» Requirement
Repeat each line of the records below exactly.

» Provided entries
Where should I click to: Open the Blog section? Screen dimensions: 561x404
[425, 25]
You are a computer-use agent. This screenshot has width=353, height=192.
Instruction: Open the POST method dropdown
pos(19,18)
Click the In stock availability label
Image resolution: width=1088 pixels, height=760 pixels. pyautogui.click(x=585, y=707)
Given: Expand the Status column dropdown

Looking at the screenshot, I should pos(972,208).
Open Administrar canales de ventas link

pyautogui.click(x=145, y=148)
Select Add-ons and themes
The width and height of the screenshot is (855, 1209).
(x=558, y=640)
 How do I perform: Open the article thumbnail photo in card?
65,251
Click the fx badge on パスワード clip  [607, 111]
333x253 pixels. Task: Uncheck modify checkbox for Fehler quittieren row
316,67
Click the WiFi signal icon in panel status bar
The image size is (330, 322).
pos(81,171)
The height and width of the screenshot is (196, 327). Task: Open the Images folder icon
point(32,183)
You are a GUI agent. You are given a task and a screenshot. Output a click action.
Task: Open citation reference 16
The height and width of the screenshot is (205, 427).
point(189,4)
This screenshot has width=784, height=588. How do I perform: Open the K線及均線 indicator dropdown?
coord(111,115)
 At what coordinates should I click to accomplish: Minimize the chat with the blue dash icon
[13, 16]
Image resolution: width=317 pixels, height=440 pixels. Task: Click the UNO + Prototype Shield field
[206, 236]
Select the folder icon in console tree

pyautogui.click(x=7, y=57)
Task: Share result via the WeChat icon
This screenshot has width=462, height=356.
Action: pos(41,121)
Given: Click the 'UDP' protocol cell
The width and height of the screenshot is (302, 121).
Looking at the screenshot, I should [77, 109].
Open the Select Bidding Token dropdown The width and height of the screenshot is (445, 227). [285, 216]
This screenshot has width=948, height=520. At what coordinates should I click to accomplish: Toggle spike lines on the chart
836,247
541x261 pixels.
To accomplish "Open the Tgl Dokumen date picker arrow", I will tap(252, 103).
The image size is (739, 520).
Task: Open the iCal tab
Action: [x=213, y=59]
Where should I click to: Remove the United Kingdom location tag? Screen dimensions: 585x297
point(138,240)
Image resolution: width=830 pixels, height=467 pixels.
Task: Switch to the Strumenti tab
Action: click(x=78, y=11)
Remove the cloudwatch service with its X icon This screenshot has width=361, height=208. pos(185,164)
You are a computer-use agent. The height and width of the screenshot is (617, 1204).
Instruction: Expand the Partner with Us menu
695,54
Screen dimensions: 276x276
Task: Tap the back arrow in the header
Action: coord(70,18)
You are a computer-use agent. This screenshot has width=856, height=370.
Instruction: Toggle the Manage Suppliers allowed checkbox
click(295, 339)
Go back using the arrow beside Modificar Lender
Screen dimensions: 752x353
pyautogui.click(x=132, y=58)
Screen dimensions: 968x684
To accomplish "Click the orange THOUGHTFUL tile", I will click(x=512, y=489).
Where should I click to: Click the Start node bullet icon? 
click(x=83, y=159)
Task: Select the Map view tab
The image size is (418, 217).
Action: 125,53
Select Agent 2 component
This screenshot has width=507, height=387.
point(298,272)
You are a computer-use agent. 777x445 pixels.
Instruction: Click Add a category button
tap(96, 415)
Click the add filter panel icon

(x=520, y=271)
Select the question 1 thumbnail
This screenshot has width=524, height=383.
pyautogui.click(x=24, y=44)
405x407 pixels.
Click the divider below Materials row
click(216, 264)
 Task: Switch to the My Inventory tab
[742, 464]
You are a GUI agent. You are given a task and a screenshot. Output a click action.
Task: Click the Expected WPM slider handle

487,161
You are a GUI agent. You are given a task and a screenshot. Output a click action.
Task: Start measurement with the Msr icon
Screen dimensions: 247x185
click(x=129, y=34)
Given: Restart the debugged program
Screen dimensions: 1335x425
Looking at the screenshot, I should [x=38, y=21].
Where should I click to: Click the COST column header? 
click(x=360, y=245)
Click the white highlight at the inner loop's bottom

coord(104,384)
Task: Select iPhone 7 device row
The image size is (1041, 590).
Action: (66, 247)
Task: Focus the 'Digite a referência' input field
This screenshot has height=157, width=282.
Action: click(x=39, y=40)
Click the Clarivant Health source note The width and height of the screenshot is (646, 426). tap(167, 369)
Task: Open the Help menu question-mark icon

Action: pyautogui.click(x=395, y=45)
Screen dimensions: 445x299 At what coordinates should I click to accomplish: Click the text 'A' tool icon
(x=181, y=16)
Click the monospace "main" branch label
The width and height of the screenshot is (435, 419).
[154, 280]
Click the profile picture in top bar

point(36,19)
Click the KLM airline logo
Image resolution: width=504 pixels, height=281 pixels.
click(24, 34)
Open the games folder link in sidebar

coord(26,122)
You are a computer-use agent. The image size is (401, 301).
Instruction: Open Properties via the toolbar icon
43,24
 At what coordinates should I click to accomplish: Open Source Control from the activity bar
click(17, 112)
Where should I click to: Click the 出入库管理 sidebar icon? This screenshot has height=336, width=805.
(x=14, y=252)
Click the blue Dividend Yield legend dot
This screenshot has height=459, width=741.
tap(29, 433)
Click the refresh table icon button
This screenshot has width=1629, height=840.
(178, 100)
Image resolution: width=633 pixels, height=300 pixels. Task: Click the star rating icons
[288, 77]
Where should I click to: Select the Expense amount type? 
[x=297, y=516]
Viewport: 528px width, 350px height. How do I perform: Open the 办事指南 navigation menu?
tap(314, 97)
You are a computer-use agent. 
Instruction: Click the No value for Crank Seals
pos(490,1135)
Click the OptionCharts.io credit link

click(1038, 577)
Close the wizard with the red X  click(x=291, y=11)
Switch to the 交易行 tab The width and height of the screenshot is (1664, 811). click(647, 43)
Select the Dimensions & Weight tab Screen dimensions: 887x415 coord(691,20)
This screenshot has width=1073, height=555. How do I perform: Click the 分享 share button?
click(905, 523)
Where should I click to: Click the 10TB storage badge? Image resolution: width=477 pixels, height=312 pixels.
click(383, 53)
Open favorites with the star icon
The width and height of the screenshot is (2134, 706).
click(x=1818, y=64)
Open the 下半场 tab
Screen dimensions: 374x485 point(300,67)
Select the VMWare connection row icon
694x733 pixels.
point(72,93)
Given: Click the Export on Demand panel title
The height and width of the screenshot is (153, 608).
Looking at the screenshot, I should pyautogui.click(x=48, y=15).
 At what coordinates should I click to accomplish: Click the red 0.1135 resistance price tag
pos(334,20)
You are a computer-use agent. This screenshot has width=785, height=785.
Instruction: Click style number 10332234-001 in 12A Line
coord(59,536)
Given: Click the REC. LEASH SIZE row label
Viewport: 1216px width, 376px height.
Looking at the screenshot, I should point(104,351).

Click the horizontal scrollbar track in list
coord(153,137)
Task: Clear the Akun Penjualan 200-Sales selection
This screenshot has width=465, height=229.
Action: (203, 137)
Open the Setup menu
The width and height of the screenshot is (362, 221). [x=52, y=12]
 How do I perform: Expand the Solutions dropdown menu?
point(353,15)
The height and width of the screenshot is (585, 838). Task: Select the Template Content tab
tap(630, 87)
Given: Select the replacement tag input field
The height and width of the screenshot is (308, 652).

» Result of this task
Where should I click to: Open the Blog section? Screen dimensions: 561x404
[425, 25]
You are a computer-use agent. This screenshot has width=353, height=192.
Instruction: Open the POST method dropdown
pos(19,18)
Click the In stock availability label
Image resolution: width=1088 pixels, height=760 pixels. pyautogui.click(x=585, y=707)
Given: Expand the Status column dropdown

Looking at the screenshot, I should pos(972,208).
Open Administrar canales de ventas link

pyautogui.click(x=145, y=148)
Select Add-ons and themes
The width and height of the screenshot is (855, 1209).
(x=558, y=640)
 How do I perform: Open the article thumbnail photo in card?
65,251
Click the fx badge on パスワード clip  [607, 111]
333x253 pixels. Task: Uncheck modify checkbox for Fehler quittieren row
316,67
Click the WiFi signal icon in panel status bar
The image size is (330, 322).
pos(81,171)
The height and width of the screenshot is (196, 327). Task: Open the Images folder icon
point(32,183)
You are a GUI agent. You are given a task and a screenshot. Output a click action.
Task: Open citation reference 16
The height and width of the screenshot is (205, 427).
point(189,4)
This screenshot has width=784, height=588. How do I perform: Open the K線及均線 indicator dropdown?
coord(111,115)
 At what coordinates should I click to accomplish: Minimize the chat with the blue dash icon
[13, 16]
Image resolution: width=317 pixels, height=440 pixels. Task: Click the UNO + Prototype Shield field
[206, 236]
Select the folder icon in console tree

pyautogui.click(x=7, y=57)
Task: Share result via the WeChat icon
This screenshot has width=462, height=356.
Action: pos(41,121)
Given: Click the 'UDP' protocol cell
The width and height of the screenshot is (302, 121).
Looking at the screenshot, I should [77, 109].
Open the Select Bidding Token dropdown The width and height of the screenshot is (445, 227). [285, 216]
This screenshot has width=948, height=520. At what coordinates should I click to accomplish: Toggle spike lines on the chart
836,247
541x261 pixels.
To accomplish "Open the Tgl Dokumen date picker arrow", I will tap(252, 103).
The image size is (739, 520).
Task: Open the iCal tab
Action: [x=213, y=59]
Where should I click to: Remove the United Kingdom location tag? Screen dimensions: 585x297
point(138,240)
Image resolution: width=830 pixels, height=467 pixels.
Task: Switch to the Strumenti tab
Action: click(x=78, y=11)
Remove the cloudwatch service with its X icon This screenshot has width=361, height=208. pos(185,164)
You are a computer-use agent. The height and width of the screenshot is (617, 1204).
Instruction: Expand the Partner with Us menu
695,54
Screen dimensions: 276x276
Task: Tap the back arrow in the header
Action: coord(70,18)
You are a computer-use agent. This screenshot has width=856, height=370.
Instruction: Toggle the Manage Suppliers allowed checkbox
click(295, 339)
Go back using the arrow beside Modificar Lender
Screen dimensions: 752x353
pyautogui.click(x=132, y=58)
Screen dimensions: 968x684
To accomplish "Click the orange THOUGHTFUL tile", I will click(x=512, y=489).
Where should I click to: Click the Start node bullet icon? 
click(x=83, y=159)
Task: Select the Map view tab
The image size is (418, 217).
Action: 125,53
Select Agent 2 component
This screenshot has width=507, height=387.
point(298,272)
You are a computer-use agent. 777x445 pixels.
Instruction: Click Add a category button
tap(96, 415)
Click the add filter panel icon

(x=520, y=271)
Select the question 1 thumbnail
This screenshot has width=524, height=383.
pyautogui.click(x=24, y=44)
405x407 pixels.
Click the divider below Materials row
click(216, 264)
 Task: Switch to the My Inventory tab
[742, 464]
You are a GUI agent. You are given a task and a screenshot. Output a click action.
Task: Click the Expected WPM slider handle

487,161
You are a GUI agent. You are given a task and a screenshot. Output a click action.
Task: Start measurement with the Msr icon
Screen dimensions: 247x185
click(x=129, y=34)
Given: Restart the debugged program
Screen dimensions: 1335x425
Looking at the screenshot, I should [x=38, y=21].
Where should I click to: Click the COST column header? 
click(x=360, y=245)
Click the white highlight at the inner loop's bottom

coord(104,384)
Task: Select iPhone 7 device row
The image size is (1041, 590).
Action: (66, 247)
Task: Focus the 'Digite a referência' input field
This screenshot has height=157, width=282.
Action: click(x=39, y=40)
Click the Clarivant Health source note The width and height of the screenshot is (646, 426). tap(167, 369)
Task: Open the Help menu question-mark icon

Action: pyautogui.click(x=395, y=45)
Screen dimensions: 445x299 At what coordinates should I click to accomplish: Click the text 'A' tool icon
(x=181, y=16)
Click the monospace "main" branch label
The width and height of the screenshot is (435, 419).
[154, 280]
Click the profile picture in top bar

point(36,19)
Click the KLM airline logo
Image resolution: width=504 pixels, height=281 pixels.
click(24, 34)
Open the games folder link in sidebar

coord(26,122)
You are a computer-use agent. The image size is (401, 301).
Instruction: Open Properties via the toolbar icon
43,24
 At what coordinates should I click to accomplish: Open Source Control from the activity bar
click(17, 112)
Where should I click to: Click the 出入库管理 sidebar icon? This screenshot has height=336, width=805.
(x=14, y=252)
Click the blue Dividend Yield legend dot
This screenshot has height=459, width=741.
tap(29, 433)
Click the refresh table icon button
This screenshot has width=1629, height=840.
(178, 100)
Image resolution: width=633 pixels, height=300 pixels. Task: Click the star rating icons
[288, 77]
Where should I click to: Select the Expense amount type? 
[x=297, y=516]
Viewport: 528px width, 350px height. How do I perform: Open the 办事指南 navigation menu?
tap(314, 97)
You are a computer-use agent. 
Instruction: Click the No value for Crank Seals
pos(490,1135)
Click the OptionCharts.io credit link

click(1038, 577)
Close the wizard with the red X  click(x=291, y=11)
Switch to the 交易行 tab The width and height of the screenshot is (1664, 811). click(647, 43)
Select the Dimensions & Weight tab Screen dimensions: 887x415 coord(691,20)
This screenshot has width=1073, height=555. How do I perform: Click the 分享 share button?
click(905, 523)
Where should I click to: Click the 10TB storage badge? Image resolution: width=477 pixels, height=312 pixels.
click(383, 53)
Open favorites with the star icon
The width and height of the screenshot is (2134, 706).
click(x=1818, y=64)
Open the 下半场 tab
Screen dimensions: 374x485 point(300,67)
Select the VMWare connection row icon
694x733 pixels.
point(72,93)
Given: Click the Export on Demand panel title
The height and width of the screenshot is (153, 608).
Looking at the screenshot, I should pyautogui.click(x=48, y=15).
 At what coordinates should I click to accomplish: Click the red 0.1135 resistance price tag
pos(334,20)
You are a computer-use agent. This screenshot has width=785, height=785.
Instruction: Click style number 10332234-001 in 12A Line
coord(59,536)
Given: Click the REC. LEASH SIZE row label
Viewport: 1216px width, 376px height.
Looking at the screenshot, I should point(104,351).

Click the horizontal scrollbar track in list
coord(153,137)
Task: Clear the Akun Penjualan 200-Sales selection
This screenshot has width=465, height=229.
Action: (203, 137)
Open the Setup menu
The width and height of the screenshot is (362, 221). [x=52, y=12]
 How do I perform: Expand the Solutions dropdown menu?
point(353,15)
The height and width of the screenshot is (585, 838). Task: Select the Template Content tab
tap(630, 87)
Given: Select the replacement tag input field
The height and width of the screenshot is (308, 652).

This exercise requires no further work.